Database Normalization

Database normalization is the process of structuring data tables in a relational database. The primary purpose of the normalization is to reduce data redundancy and eliminate data anomalies. The normalization process involves decomposing a larger table into smaller, more manageable tables, and then establishing relationships between them. 

Normal forms provide a structured series of guidelines for achieving database normalization at specific levels of organization and efficiency:

  • First Normal Form (1NF): Ensures that each column contains atomic (indivisible) values and prohibits arrays in a cell; a table is two-dimensional. Also, each row should be uniquely identified.
  • Second Normal Form (2NF): Extends 1NF by requiring that all non-prime columns (columns not part of the primary key) are fully functionally dependent on the entire primary key.
  • Third Normal Form (3NF): Further builds upon 2NF by eliminating transitive dependencies. This ensures that non-prime columns depend only on the primary key and not on other non-key columns.
  • Boyce-Codd Normal Form (BCNF): Similar to 3NF but stricter, aimed at eliminating structures that could introduce rare logical inconsistencies in the data.
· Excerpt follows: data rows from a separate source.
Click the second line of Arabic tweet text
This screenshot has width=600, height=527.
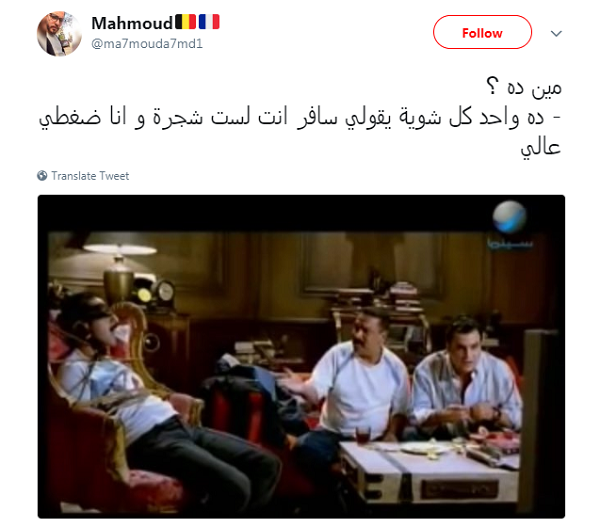click(x=300, y=117)
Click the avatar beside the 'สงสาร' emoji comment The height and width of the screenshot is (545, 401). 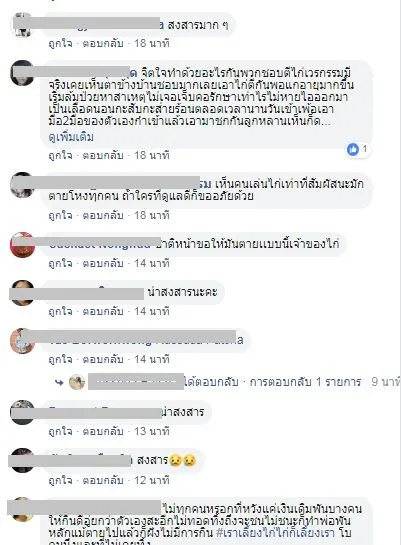(23, 461)
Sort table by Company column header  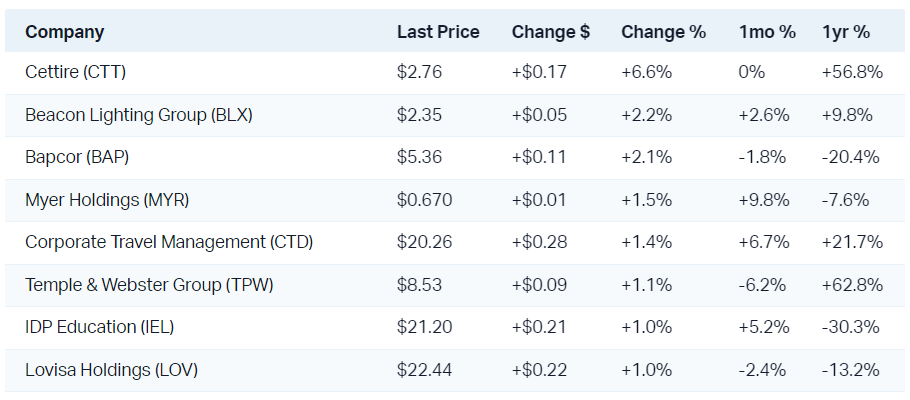pos(64,32)
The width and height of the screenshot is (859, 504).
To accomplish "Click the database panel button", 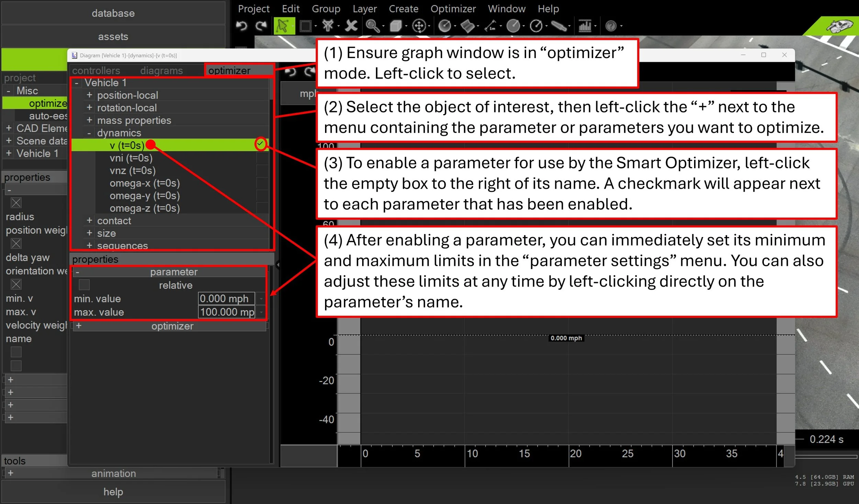I will tap(113, 13).
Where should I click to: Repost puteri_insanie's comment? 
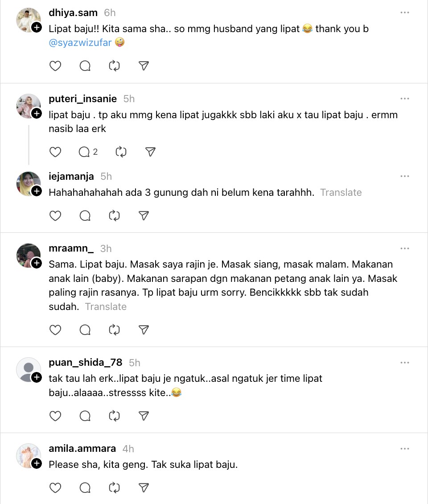pyautogui.click(x=121, y=152)
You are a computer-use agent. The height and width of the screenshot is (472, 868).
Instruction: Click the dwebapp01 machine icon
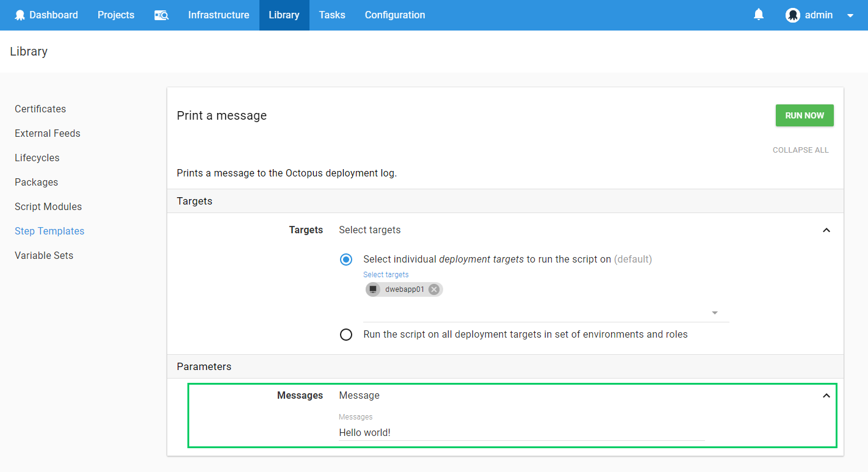[373, 289]
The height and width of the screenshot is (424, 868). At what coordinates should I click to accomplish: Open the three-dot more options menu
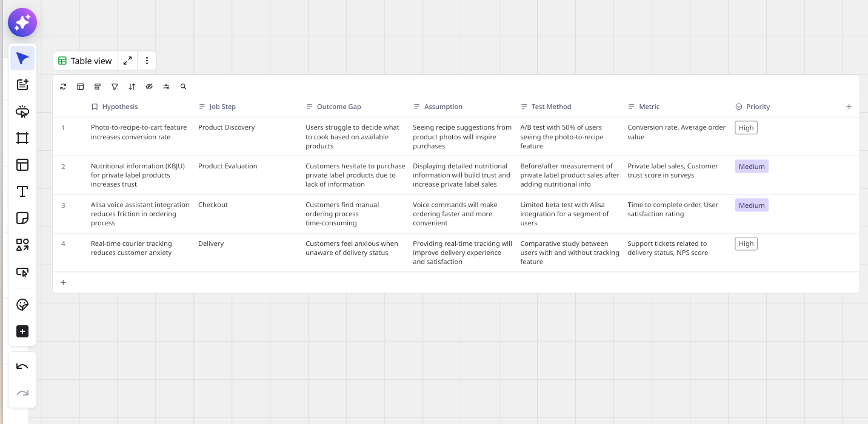point(147,61)
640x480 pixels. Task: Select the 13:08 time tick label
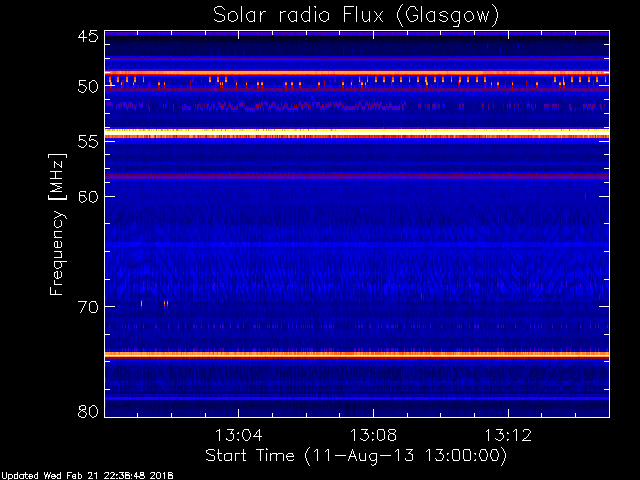373,435
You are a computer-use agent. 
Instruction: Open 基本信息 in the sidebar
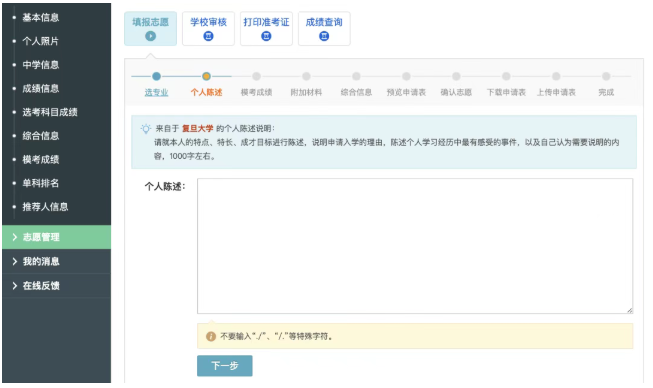click(40, 17)
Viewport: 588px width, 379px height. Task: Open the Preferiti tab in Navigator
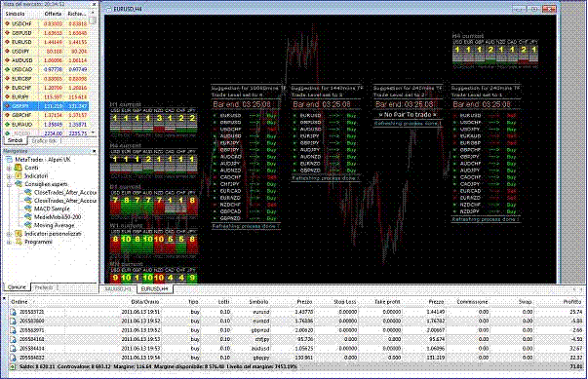(43, 287)
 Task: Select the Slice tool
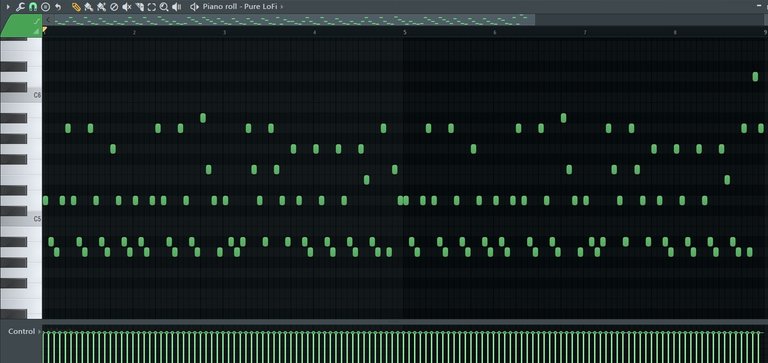click(x=139, y=7)
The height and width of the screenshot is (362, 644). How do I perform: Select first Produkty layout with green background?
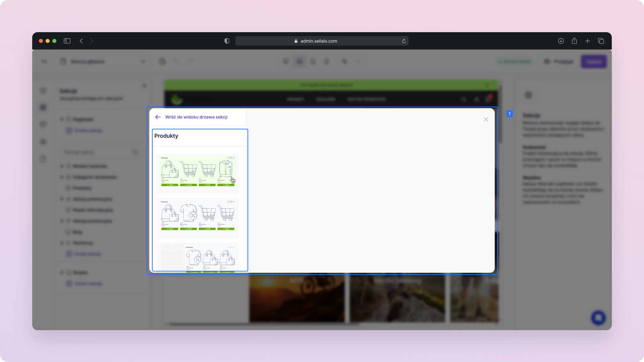click(198, 174)
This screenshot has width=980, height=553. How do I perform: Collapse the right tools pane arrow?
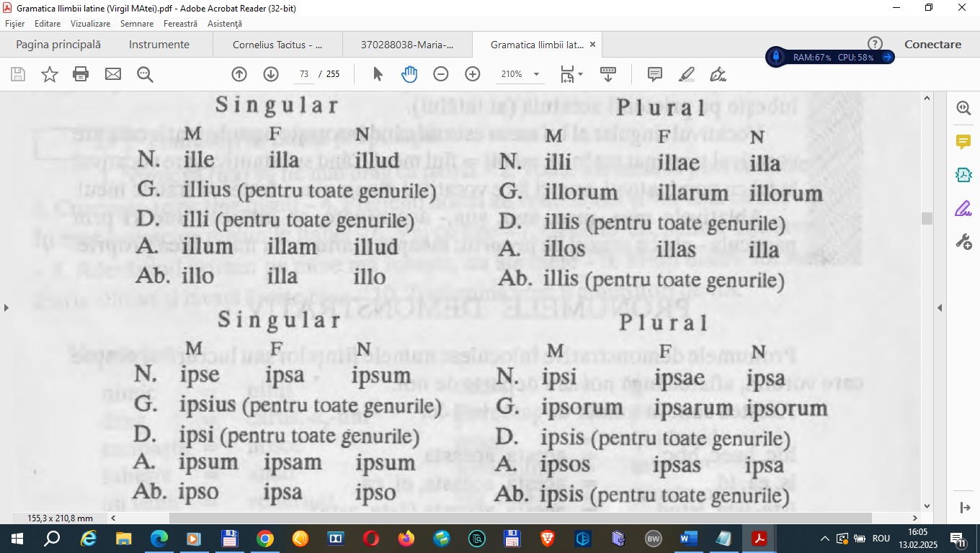click(940, 308)
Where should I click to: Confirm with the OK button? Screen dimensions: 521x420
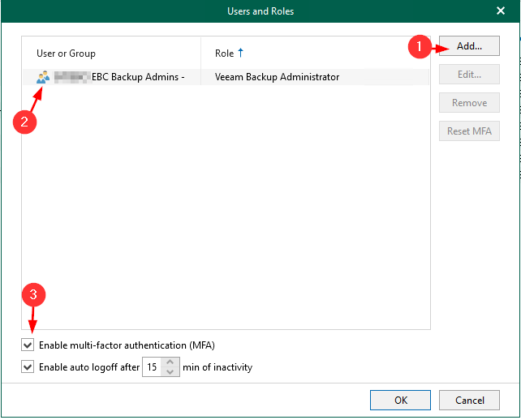[400, 400]
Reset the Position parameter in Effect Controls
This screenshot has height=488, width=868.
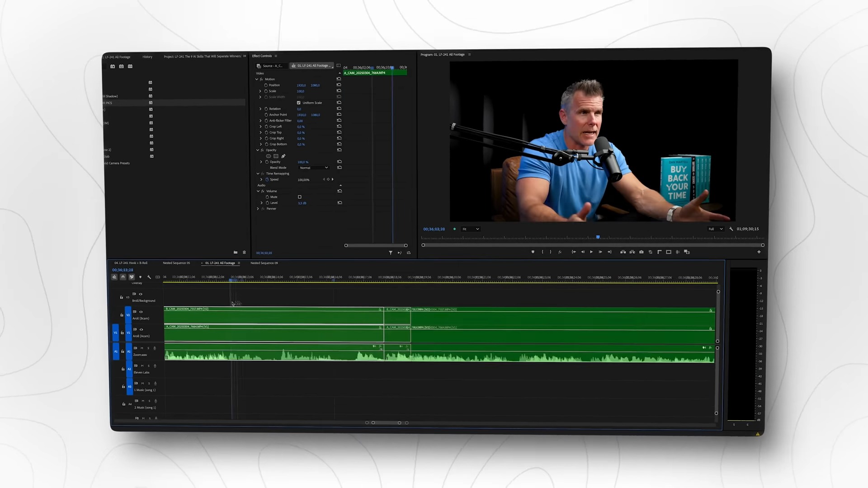(x=339, y=85)

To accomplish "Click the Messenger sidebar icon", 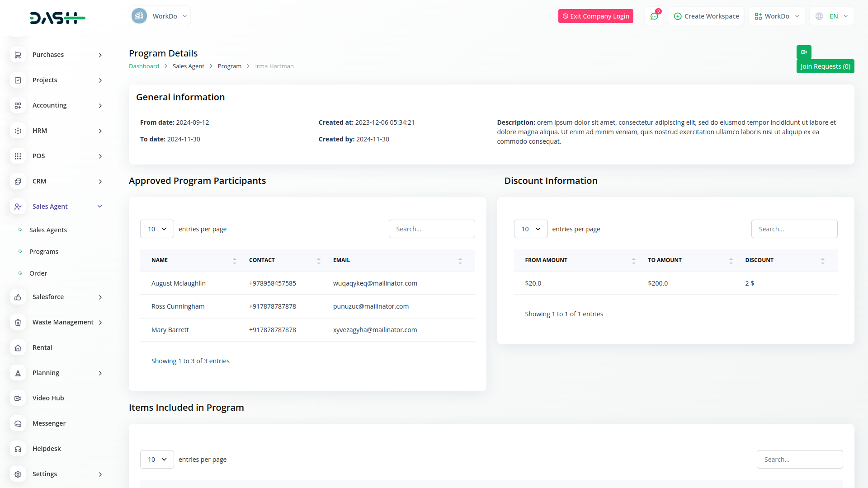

It ensures that every non-trivial functional dependency of columns is on a superkey.
  • Forth Normal Form (4NF): Enhances BCNF by addressing certain types of complex multi-valued dependencies that are not handled by 3NF, ensuring every multi-valued dependency is dependent on a superkey.
  • Fifth Normal Form (5NF): 4NF plus every join dependency for the table is a result of the candidate keys. It addresses where certain join dependencies exist that are not covered by other normal forms.

While achieving higher normal forms is desired depending on specific needs, in many practical cases, 3NF is typically considered as well-normalized. 

1NF: First Normal Form

The First Normal Form (1NF) is the most basic level of normalization. It ensures that a table's structure is simple and that all of its data are stored in a way that allows for efficient querying. The key requirement for a table to be in 1NF is that all its columns must contain atomic values and each row must be uniquely identified. Let's look at an example to illustrate the concept of 1NF.

Job History Table:

Employee ID Start Date End Date Job ID Department ID Salary
101 21-SEP-07, 28-OCT-11 27-OCT-11, 15-MAR-15 AC_ACCOUNT, AC_MGR 110 17000, 17000
102 13-JAN-11 24-JUL-16 IT_PROG 60 17000
114 24-MAR-16 31-DEC-17 ST_CLERK 50 11000
122 01-JAN-17 31-DEC-17 ST_CLERK 50 7900
176 24-MAR-16, 01-JAN-1731-DEC-16, 31-DEC-17 SA_REP, SA_MAN 80 8600, 8600
20017-SEP-05, 01-JUL-12 17-JUN-11, 31-DEC-16AD_ASST, AC_ACCOUNT 110 4400, 4400
201 17-FEB-14 19-DEC-17 MK_REP 20 13000

This table violates 1NF. Three columns - Start Date, End Date, and Job ID - contain non-atomic values that could be further separated by commas. As a result, the Employee ID is not a unique identifier for each row: there can be multiple Start Date, End Date, and Job ID values associated with an Employee ID value.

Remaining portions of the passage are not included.